Thanks, Carol. So, in summary, I'm incredibly proud of our people who have supported our customers and delivered a really excellent full-year performance across the group. We've achieved a record order intake of 1.7 billion pounds, up 41%, grown revenue by 20%, and delivered 179 million pounds of profit. We've continued to drive disciplined execution of our strategy, doubling the size of the company over the last seven years. World events have heightened the market needs for our distinctive offerings. As a result, we've increased the scale of our ambition to build the company to approximately 3 billion pounds of revenue by FY27. This upgraded guidance will approximately double our revenue and profit over the next four years. a 20% improvement in our previous guidance. To realize our increased ambition, we do have a robust plan with the right skills and capabilities to deliver future growth sustainably and enhance shareholder returns. We move forward with optimism and are proud of the critical role we play, serving the national security interests of our customers. Carol and I will be happy to take your questions.
So we'll start with questions here in the room first, then we'll go on to questions on the phone line.
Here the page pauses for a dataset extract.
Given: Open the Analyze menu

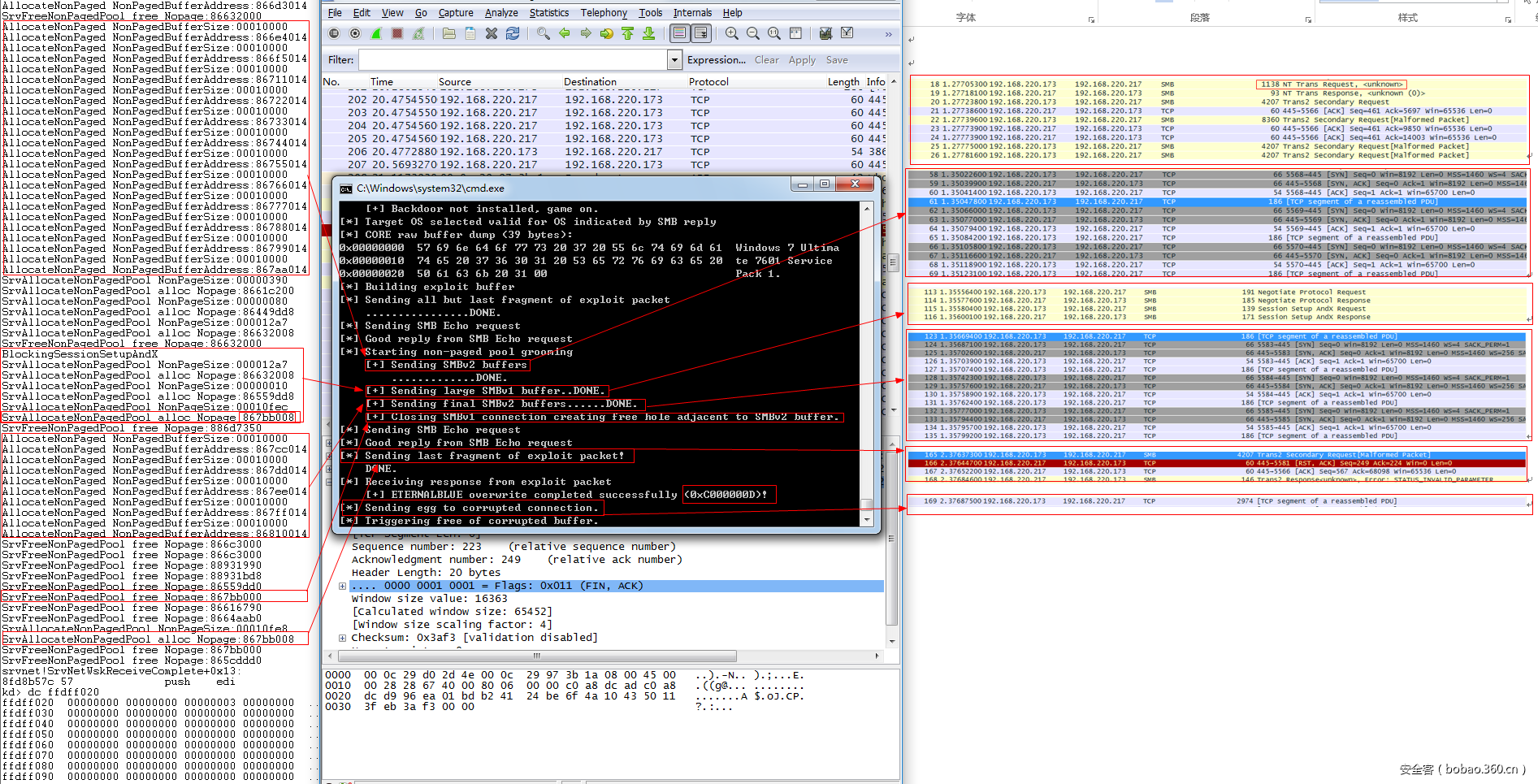Looking at the screenshot, I should coord(501,13).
Could I ask you to introduce yourself and the company you are asking your question from? That would be great. There's a few mics in the room.
Great. Thank you. Hey, good morning, guys. Sam Burgess from Citigroup. I just wanted to ask a question about margins going forward. Obviously, this year, like many others, you felt the impact of wage inflation, and I know you took action on that in November. Do you see that persisting into FY24, and is that baked into your margin assumption? And is that sort of one of the reasons why we're at the lower end of the 11% to 12% range? And then going beyond FY24, Are there any specific areas where you can see scope for improving that margin towards the upper end? Thanks. Do you want to take that directly, Caroline?
Yeah, sure. Thanks, Sam. You're right, Sam. You've articulated what we announced in our interims, which was an investment of $15 million that we put into our people in response to cost of living. We see in FY24 the full-year effect of that investment. As I said, it was only a part-year in FY23 investment. And that's the reason why we are guiding FY24 at the lower end of 11% to 12% margin range. So that's exactly, you've interpreted that correctly. In terms of our longer-term guidance, as we're saying in this presentation today, our higher revenue growth with an evolving geographic mix gets us to 11% to 12% margin in FY27. So if not for our increased ambition, we would have delivered, as Steve mentioned, our previous guidance of 12 to 13%. But this evolving geographic mix puts us into a different margin bracket.
Thanks, Sam.
Thank you, Sasha Tusa from Agency Partners. Just to follow up, first of all, on Sam's question question there on margins. You've talked about the geographical mix driving your new margin targets. Is that because the US and Australia are fundamentally lower margin than the UK or is it because the mix of business that you are looking for in the UK is lower margin but possibly higher internal capital?
Should I take that first?
Predominantly the first part of your answer is the answer. So the US and Australian markets that we would be looking to expand in are at a slightly lower margin, maybe 1% to 2% less than we are. So when you look at the volume of incremental revenue with that difference of margin, you then get the blended margin that Carol just described. But as she also pointed out, that isn't a change to our previous gardens. We would have absolutely, at the same geographic mix, maintained the 2.3 of the 12 to 13. And clearly, it would depend exactly on those targets that we ultimately acquire in that next phase of growth.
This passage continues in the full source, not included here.